En visite dans un régiment à Combani, dans le centre de Grande-Terre, il a précisé que Wuambushu serait "prolongée d'un mois" puis qu'un "deuxième type d'opération, une nouvelle formule" débuterait en septembre, ciblant l'agriculture et la pêche illégales et les marchands de sommeil. Collier de fleurs mahoraises autour du cou, Gérald Darmanin a prononcé un discours dans le centre de Mamoudzou devant des collectifs de citoyens qui avaient installé des banderoles disant "Mayotte dit Merci aux forces de l'ordre" ou "Darmanin l'homme de la situation".
"Vous pouvez compter sur nous"
"On a fait beaucoup de choses depuis plusieurs semaines et plusieurs mois et on va continuer", a-t-il déclaré selon des images diffusées par Mayotte la 1ère. "Maintenant que nous reprenons la main sur la sécurité, il faut s'occuper de tout le reste, et vous pouvez compter sur nous", a-t-il poursuivi, appelant au développement du tourisme et de l'agriculture et à résoudre les problèmes d'eau, dont les coupures sont quasi-quotidiennes.
La visite du ministre de l'Intérieur était très attendue à Mayotte. "Il a le soutien de la population mais il ne faut pas qu'il nous lâche (...).

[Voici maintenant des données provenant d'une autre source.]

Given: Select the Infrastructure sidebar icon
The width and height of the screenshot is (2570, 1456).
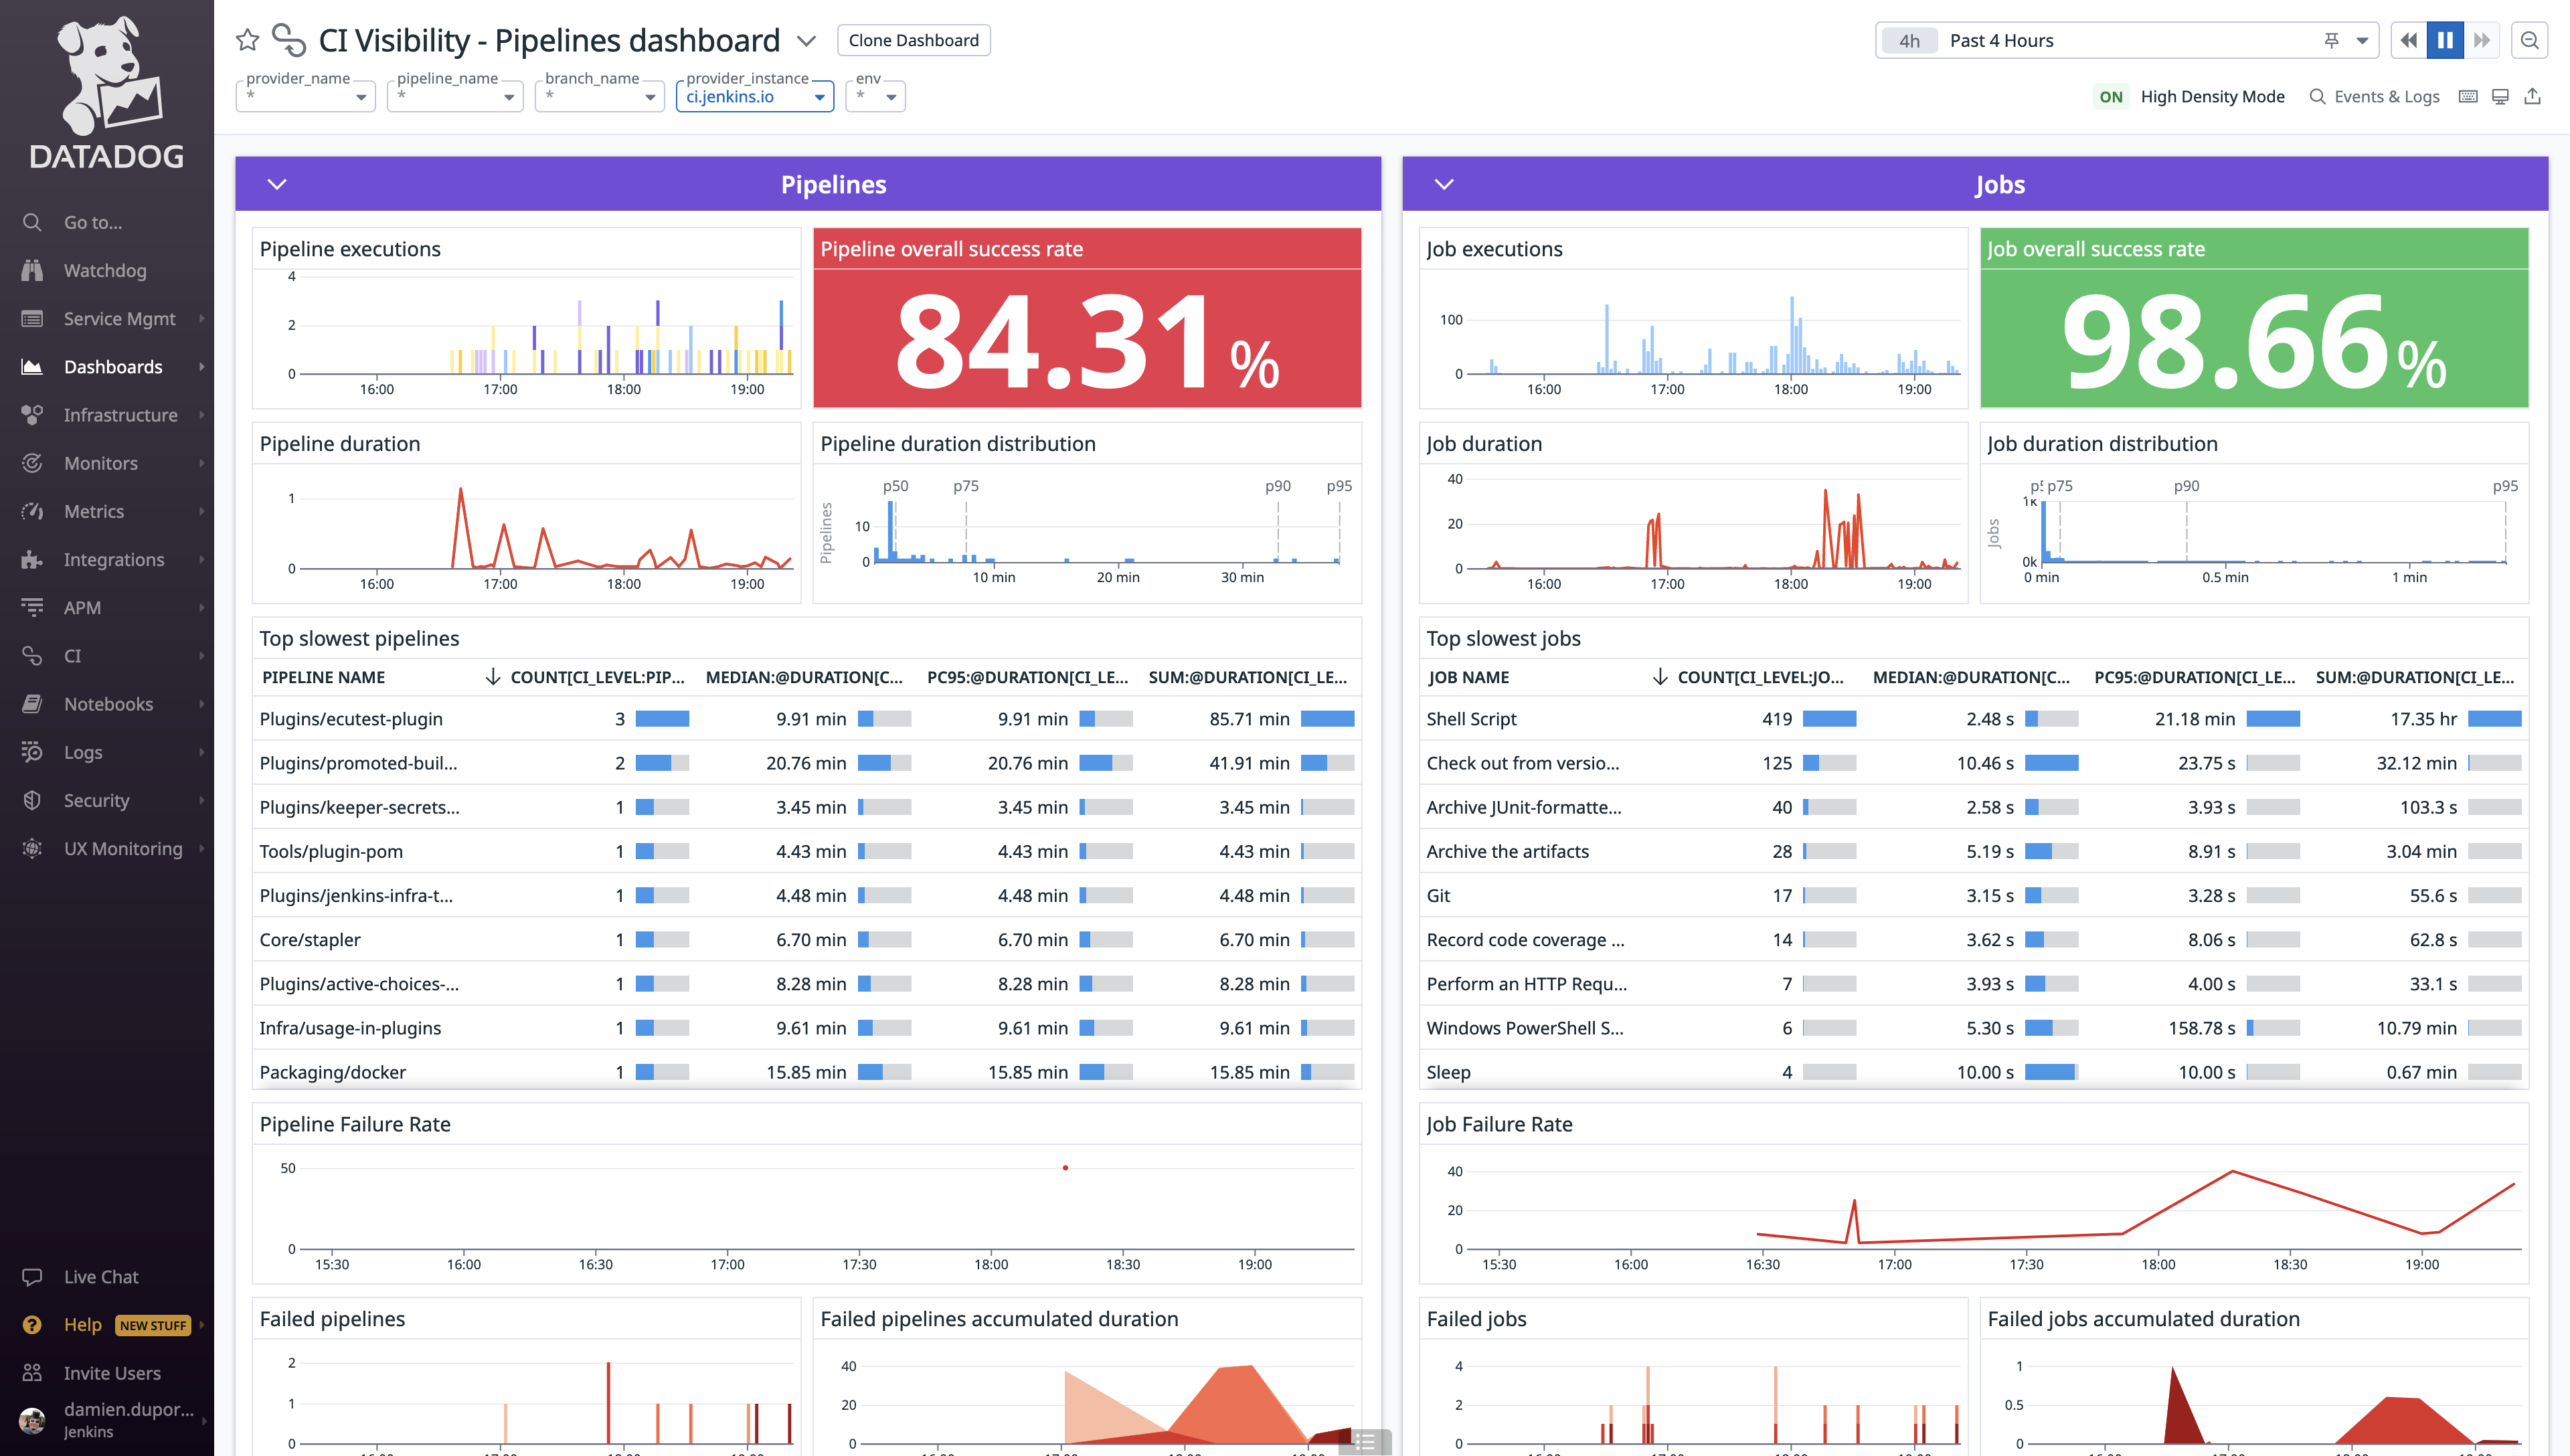Looking at the screenshot, I should click(x=32, y=414).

Il n'y a pas un seul service public de l'île qui n'est pas impacté par l'immigration clandestine", a affirmé à l'AFP Safina Soula, présidente du collectif des citoyens de Mayotte 2018. Lancée officiellement le 24 avril, l'opération Wuambushu avait des objectifs annoncés ambitieux mais ses résultats sont pour l'instant modestes, aux yeux des collectifs. "Il faut qu'il y ait beaucoup plus de décasages (destructions de bidonvilles, NDLR), des sanctions pour les marchands de sommeil et plus de contrôles aux frontières", estime Safina Soula.
Prolongement de l'opération
Dans une interview au Figaro mise en ligne vendredi, Gérald Darmanin avait assuré que le gouvernement allait "continuer à injecter des moyens" et maintiendrait "plus d'un millier" de forces de sécurité sur l'île. Défendant le bilan de l'opération, il a affirmé qu'en deux mois, "les violences contre les personnes ont été réduites de 22%" et les cambriolages, vols et atteintes aux biens "de 28%". "Surtout, sur les 57 chefs de bandes identifiés au départ, 47 ont été arrêtés et présentés devant la justice", a-t-il poursuivi, revendiquant aussi avoir "divisé par trois le flux entrant de clandestins".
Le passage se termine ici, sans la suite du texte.